Because drug development is an incredibly long process, answering these questions requires collecting data and its analysis at various stages of the products life cycle. To this effect, planning the coordination and sequential timing of activities is a core deliverable in a MA role. Pre-approval, during the clinical trial 1-3 phases, the objectives are largely to incorporate MA issues during development to create the "value proposition" and to gather data in support of or informing product-specific decision making by upper management (i.e. invest vs disinvest, study types, trial population, approval/reimbursement strategy etc). During the phase 1/2 stage the HE/MA activities tend to focus on analysis of the disease area and associated pricing research. This includes conducting cost-of-illness studies, mapping studies, literature & systematic reviews (on outcomes/competitors disease management/policies as per discretion), and possibly even observational studies. On the pricing side, research efforts tend to be focused on assessing the payer landscape and price anchoring, providing an initial insight into the likelihood of reimbursability. Additional activities at this stage may include development of an early cost-effectiveness study, conceptual model, and patient reported outcomes (PRO) tools.
The value story of a drug starts taking shape during Phase 3 / pre-launch stage. Adjacent to maintaining up-to-date knowledge, desk research activities can now become a lot more focused on local issues and populations, and the process of dissemination through publications and scientific stakeholder or key opinion leader management begins to be emphasized. Increased use of piggy-back CE studies means that it is not uncommon to find a formal economic analysis and PRO analysis being conducted at this stage in preparation for a health technology assessment (HTA). On the P&R front, price sensitivity studies, sequence & strategy analysis, and risk evaluations are just some of the acitivities.
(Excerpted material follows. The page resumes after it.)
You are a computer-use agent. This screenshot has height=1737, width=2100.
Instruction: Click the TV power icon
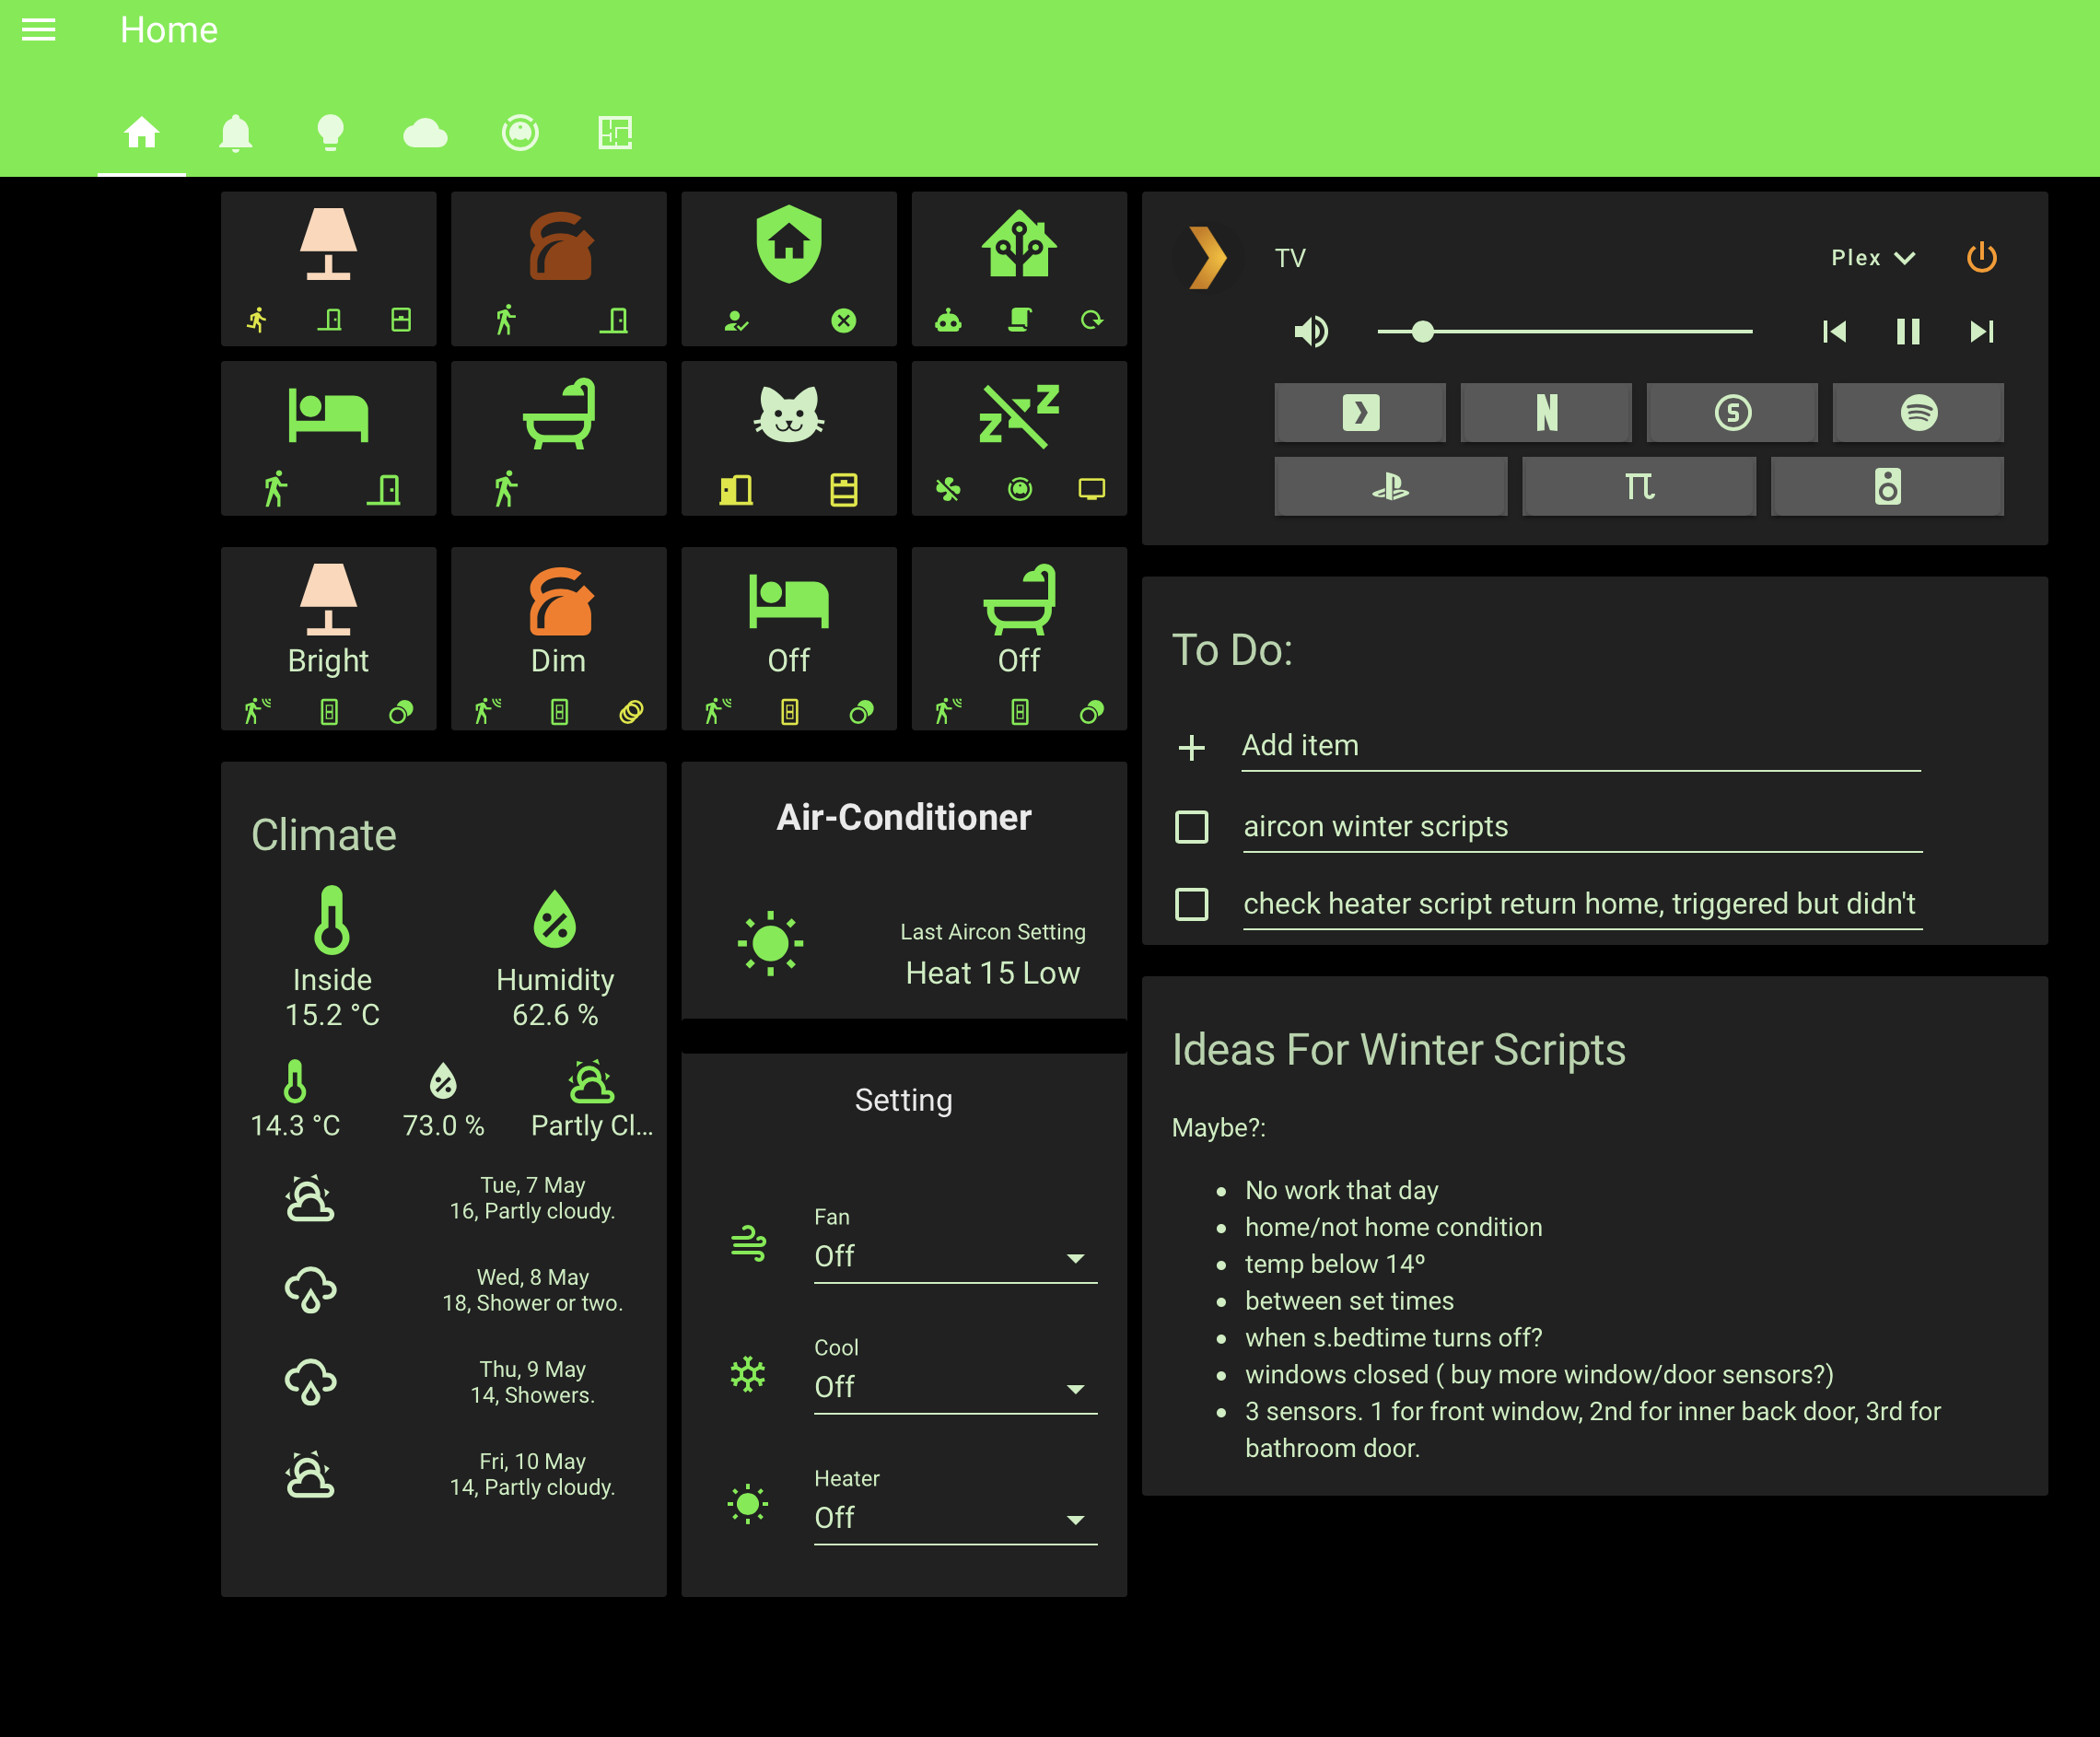click(x=1981, y=258)
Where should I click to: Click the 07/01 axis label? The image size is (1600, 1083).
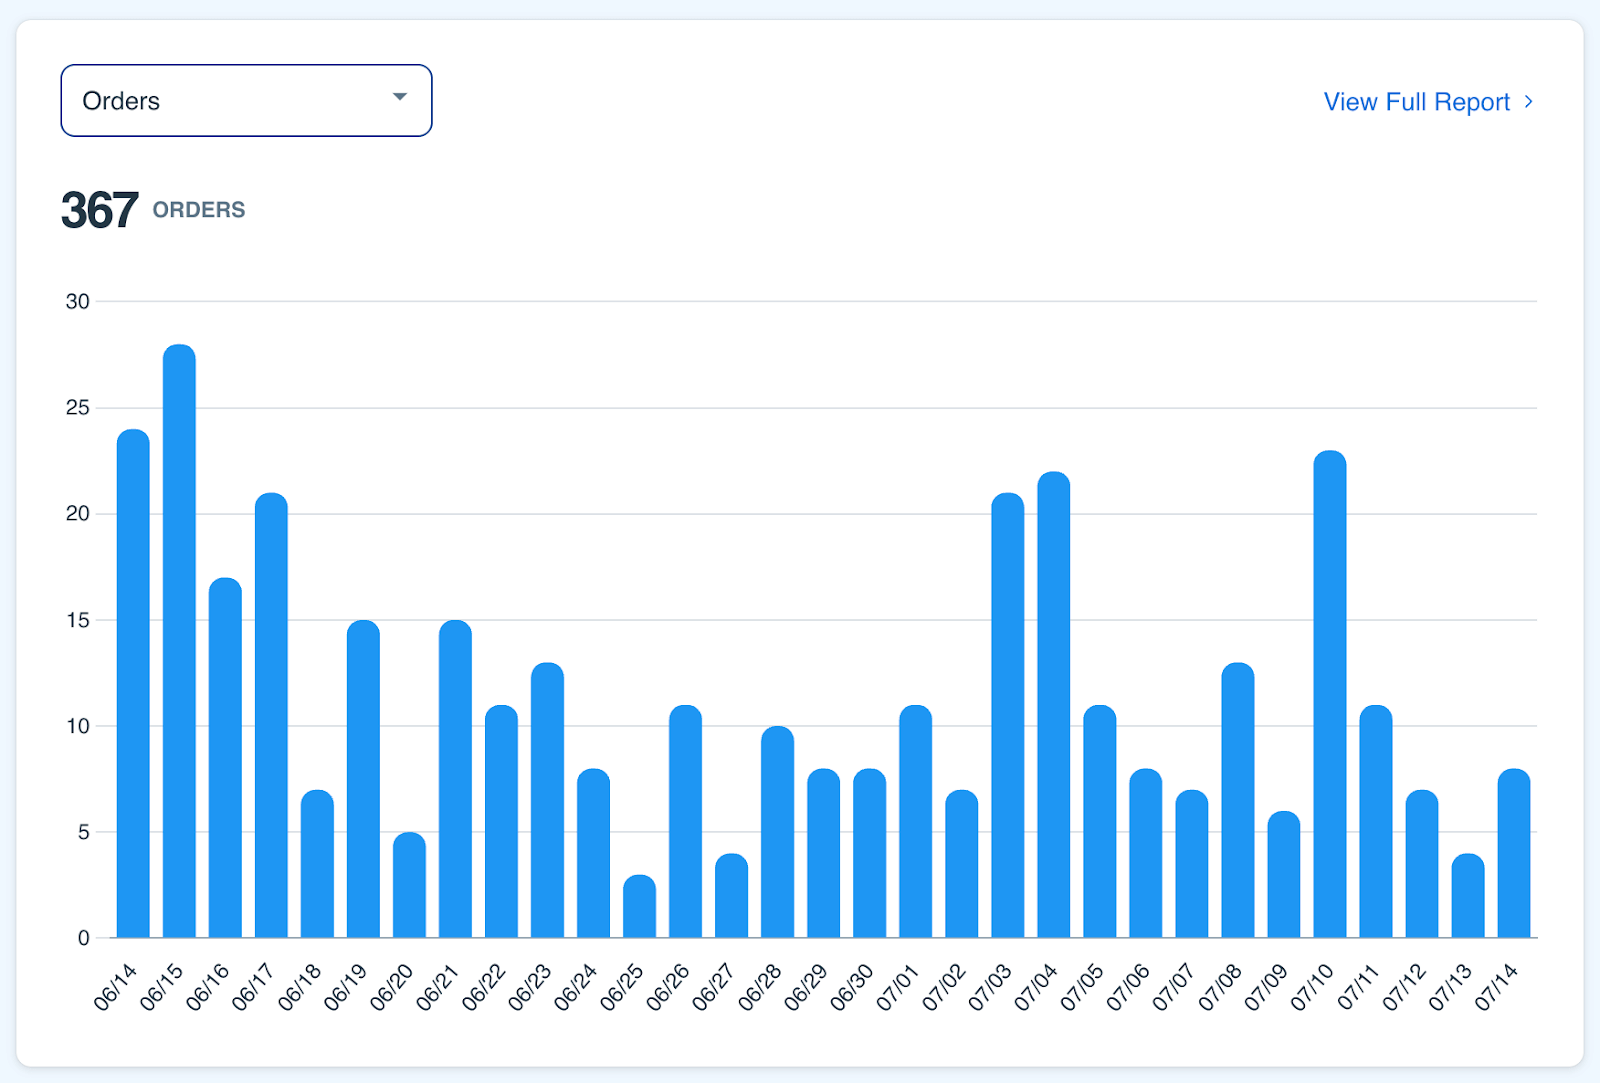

Input from the MA unit is especially essential during the post approval & launch stage of the products life. The objective now is to demonstrate the products value to payers and secure reimbursement status on formulary lists. This is most commonly done by providing the necessary evidence and data to either government agencies or independent bodies for them to conduct an HTA. A positive HTA recommendation can go a long way towards determining the success of a drug, as evidenced by the recommendations of NICE (England), SMC (Scotland), CADTH (Canada) to name a few. These dossiers need to not only present clinical evidence data, but also evidence on cost-effectiveness, comparative effectiveness and increasingly, PRO data. Since requirements can vary across geographical jurisductions, local adaptation of dossiers can be a labour intensive process. The pricing life cycle is also largely determined at this stage, as risk sharing agreements and payer negotiations occur. Reaching consensus at the optimal price - which is largely an acceptable ROI for both the manufacturer & payer - could be considered the key outcome. With eventual entry and possible acceptance of the drug, the MA professional has the on-going responsibility of collecting relevant real life effectiveness data to increase product value (and bargaining power), and updating dossiers in anticipation of HTA re-evaluation.
This is by no means an exhaustive list of activities pertainining to MA. Job descriptions can indeed vary depending on organizational capacity, and there are many soft deliverables such as scientific lobbying, patient advocacy, competitive intelligence and management of HTA decisions which need to be incorporated at various stages. However, I hope this article better illustrates the complexity and dynamic nature of MA in healthcare. If I am missing something please feel free to comment and add. I am sure input from working professionals would indeed be invaluable to newcomers in the field.